KMP-algorithm is a widely used **string-matching algorithm**, which is used to find a place where a string is found within a larger string. For example, `p = "ab"` and `s = "abbbabab"`, then KMP will find us `[0,4,6]` because $s$ has 3 occurrences of `"ab"`. It uses the value of **prefix function** to do so.
Prefix function for a given string($s$) of length $n$ returns an array $\Pi$ of length $n$, such that $i^{th}$ element of an array contains length of longest proper prefix of $S[0,i]$ which is also suffix of $S[0,i]$.
Basic algorithm to find such a value say at index $i$ is to compare all prefixes and suffixes of substring $S[0, i]$ one by one, of course, of the same lengths.
The value of prefix function at any index $i$ can either increase by at most 1 or decrease by certain amount. That means, $\Pi[i] <= \Pi[i-1] + 1$. Why?
By finding the value of prefix function using the truth discussed above, we will end up having only $O(N)$ string comparisons because of the value of prefix function(in total) increases by at most $N$ steps and also decreases by at most $N$ steps(see in reverse mode). Therefore, total complexity now is $O(N*N)$-as one string comparison takes $O(N)$.
In step-1, we have seen that the value of prefix function overall increases by at most n steps, but due to string comparisons we ended up having $O(N^2)$ complexity. Here we will eliminate string comparisons completely.

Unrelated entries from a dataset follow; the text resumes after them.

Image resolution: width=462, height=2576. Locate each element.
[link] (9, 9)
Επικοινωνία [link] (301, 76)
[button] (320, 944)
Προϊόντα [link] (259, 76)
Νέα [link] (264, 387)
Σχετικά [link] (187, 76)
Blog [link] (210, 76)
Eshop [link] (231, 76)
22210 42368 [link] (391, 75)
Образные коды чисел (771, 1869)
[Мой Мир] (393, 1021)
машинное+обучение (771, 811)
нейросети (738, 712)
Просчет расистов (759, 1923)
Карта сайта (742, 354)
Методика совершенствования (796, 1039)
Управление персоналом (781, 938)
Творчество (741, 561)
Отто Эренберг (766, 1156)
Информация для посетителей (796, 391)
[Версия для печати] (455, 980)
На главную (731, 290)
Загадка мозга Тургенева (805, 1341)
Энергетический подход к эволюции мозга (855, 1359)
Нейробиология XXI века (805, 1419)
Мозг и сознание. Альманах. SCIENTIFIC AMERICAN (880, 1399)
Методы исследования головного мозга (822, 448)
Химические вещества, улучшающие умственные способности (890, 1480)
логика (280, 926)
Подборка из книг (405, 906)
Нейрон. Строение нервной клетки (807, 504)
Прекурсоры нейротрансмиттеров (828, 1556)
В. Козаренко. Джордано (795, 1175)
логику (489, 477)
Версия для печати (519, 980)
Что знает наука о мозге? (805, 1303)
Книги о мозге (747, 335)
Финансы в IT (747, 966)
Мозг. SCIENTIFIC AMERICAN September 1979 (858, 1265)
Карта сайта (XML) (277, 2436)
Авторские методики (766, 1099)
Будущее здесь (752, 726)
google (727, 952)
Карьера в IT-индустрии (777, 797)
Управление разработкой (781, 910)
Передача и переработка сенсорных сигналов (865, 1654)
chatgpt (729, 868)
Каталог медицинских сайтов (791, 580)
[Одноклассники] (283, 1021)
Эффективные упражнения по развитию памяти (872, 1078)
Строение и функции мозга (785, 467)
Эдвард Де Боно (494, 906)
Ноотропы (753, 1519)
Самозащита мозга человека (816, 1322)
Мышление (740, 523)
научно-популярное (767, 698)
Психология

Now, suppose that we are finding value of $\Pi[i]$ for string $s$, then from the value of $\Pi[i-1]$ we know that prefix of $s[0,i-1]$ of length $\Pi[i-1]$ is equal to the suffix of substring $s[0,i-1]$ of length $\Pi[i-1]$ i.e. $s[0,(\Pi[i-1]-1)] = s[(i-\Pi[i-1]),i-1]$
If $s[\Pi[i-1]] != s[i]$, then we are in search for a next **longest prefix**(say has lenght $k$) which supports $s[0,k-1]=s[i-k,i-1]$, such that $s[k]=s[i]$ may turn out to be true.
If $s[k] = s[i]$, then we can say that $\Pi[i]=k+1$ because $s[0,k]$ is the **longest prefix** which matches with a suffix and that is the definition of $\Pi[i]$.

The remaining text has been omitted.